Fredrik Eklund is a transplanted Swede whose philosophy is to work harder than anyone else – which means he also plays harder. He’s smart, charming and has a secret weapon for open houses. He’s also Managing Director for Prudential Douglas Elliman.
Michael Lorber is a rookie, technically. However, he has a couple of degrees, a huge rolodex and his family’s been in high end real estate forever – which doesn’t preclude his making a few rookie mistakes. Although he’s the Director of Business Development for Douglas Elliman Worldwide Consulting, we’re seeing his first forays into the actual selling of real estate.
Ryan Serhant is SVP, Managing Director for Nest Seekers International. He thrives on competition and challenges and is as smart, charming and hard working as they come. He’s also quick witted – which comes in handy when a client isn’t maybe really ready to make a sale easy. Thank the gods for the high-tech john in the master bathroom!
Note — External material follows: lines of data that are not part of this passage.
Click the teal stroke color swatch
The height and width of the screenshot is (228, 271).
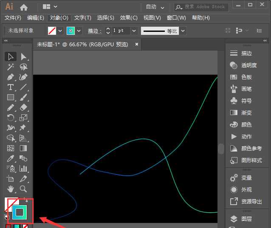tap(71, 31)
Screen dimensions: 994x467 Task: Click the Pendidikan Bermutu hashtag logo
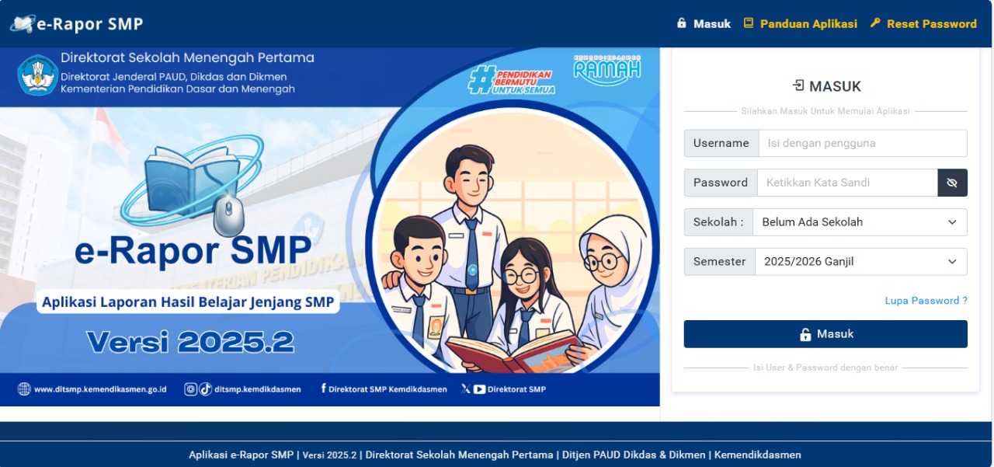click(512, 79)
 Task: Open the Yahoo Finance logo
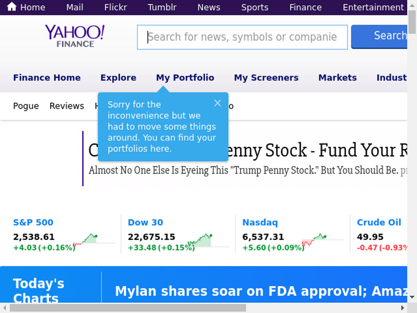point(75,36)
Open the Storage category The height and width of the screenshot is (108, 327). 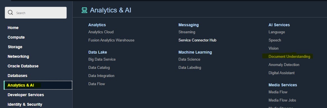pos(15,47)
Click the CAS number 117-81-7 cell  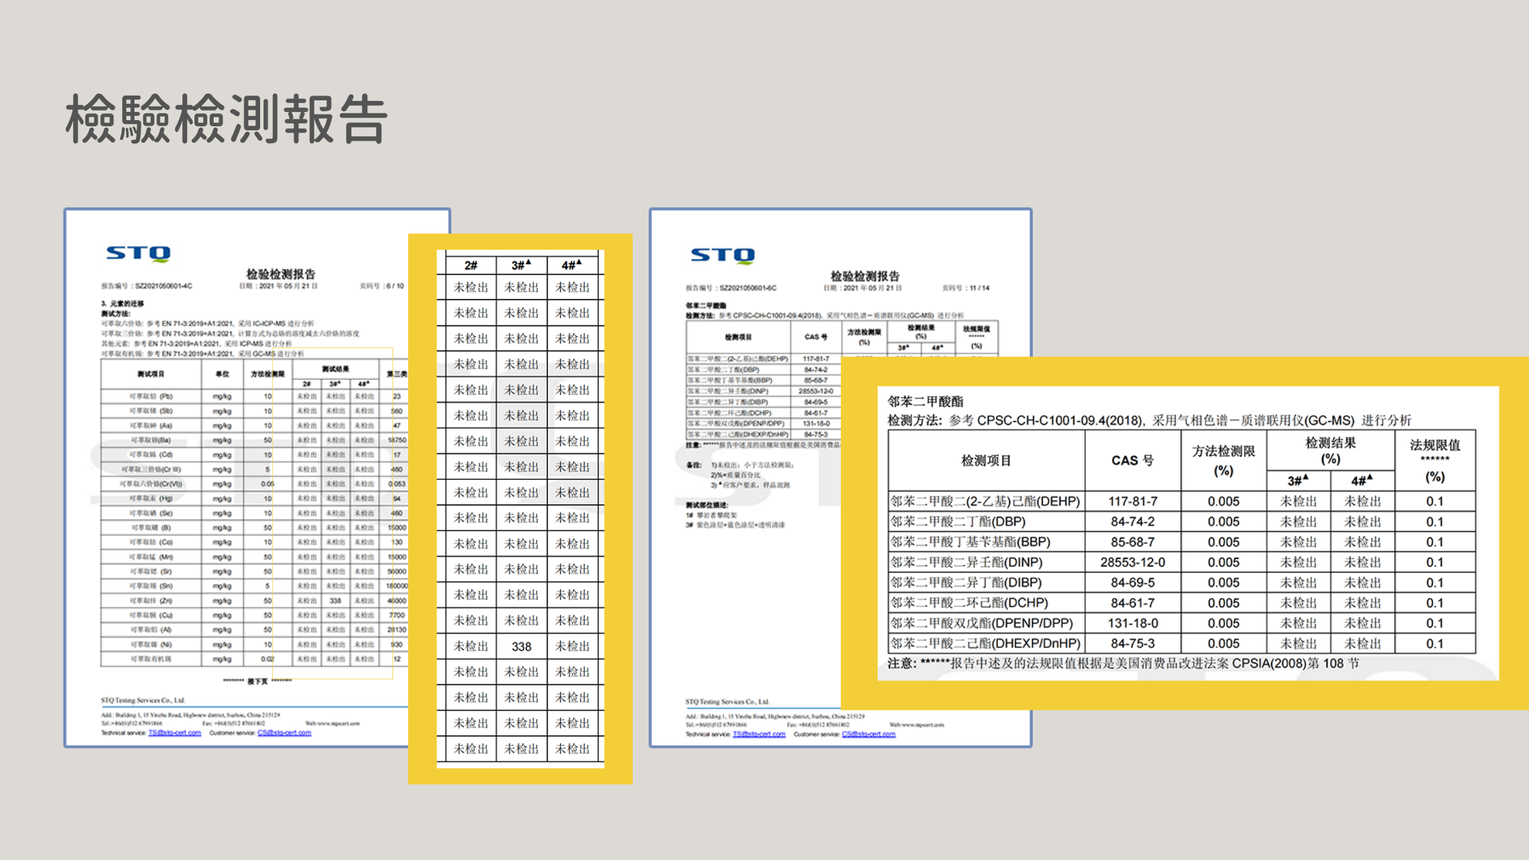point(1133,500)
In the premiere, Fredrik gets unique opportunity. John has a luxury apartment in a The Visionaire, the greenest building in the country, but he wants to sell it towards buying an even better apartment in the same building. If Fredrik can sell his current apartment and broker a great deal on the new one, he will get double commissions for nowhere near double the work. The problem is that John is a real hardass in his approach, and seemingly inflexible on price.
Michael’s potential first sale comes about when his father puts him in touch with a building agent for a Tribeca building of expensive lofts. His challenge is that, if he sells the loft, he still has to split the commission with the building agent, but if the building agent sells, Michael gets nothing.
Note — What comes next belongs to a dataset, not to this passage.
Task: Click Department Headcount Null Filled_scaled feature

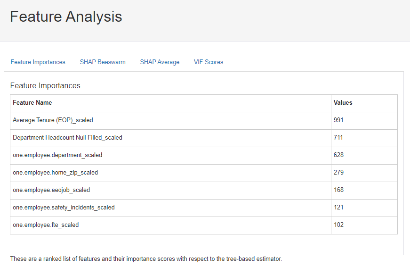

Ryan is commissioned to sell a luxury apartment that has one minor problem – the lady of the household has a panic room for her clothes [!] and in one bathroom, the tub is completely hidden by racks of shoes! Getting this place ready to show could become a nightmare – but Ryan takes a ‘rip the bandage off’ approach that is unique.
Sure, the three guys Million Dollar Listing NY aren’t the most relatable in terms of being average, down-to-earth fellas [Michael even puts it bluntly, ‘I like luxury. Who doesn’t’, but they are smart and personable and it’s actually fun to watch the wheels turn as they think their way through their [potential] commissions.
We don’t get a look at their private lives, so we’re not too busy thinking about them being the 1% to let it get in the way of their work. And seriously, these guys do work. Hard. They have to be persuasive without being oily; they have to be smart without seeming too intimidating, and they have to have terrific resolve.
Because Million Dollar Listing New York doesn’t create artificial drama, but instead relies on actual situations, it’s far more entertaining – and informative – than most reality shows. We can see the results of hard work and intelligence and, in one case, a shining example of ‘you snooze; you lose.’ There’s even a great final sequence that provides a bit of unexpected humor.
So, Million Dollar Listing New York gets full marks for reality and close to full marks for originality. It also scores for drama, humor [see: Fredrik’s secret weapon – there’s a song involved…] and actual entertainment.
I never thought I’d ever see this day!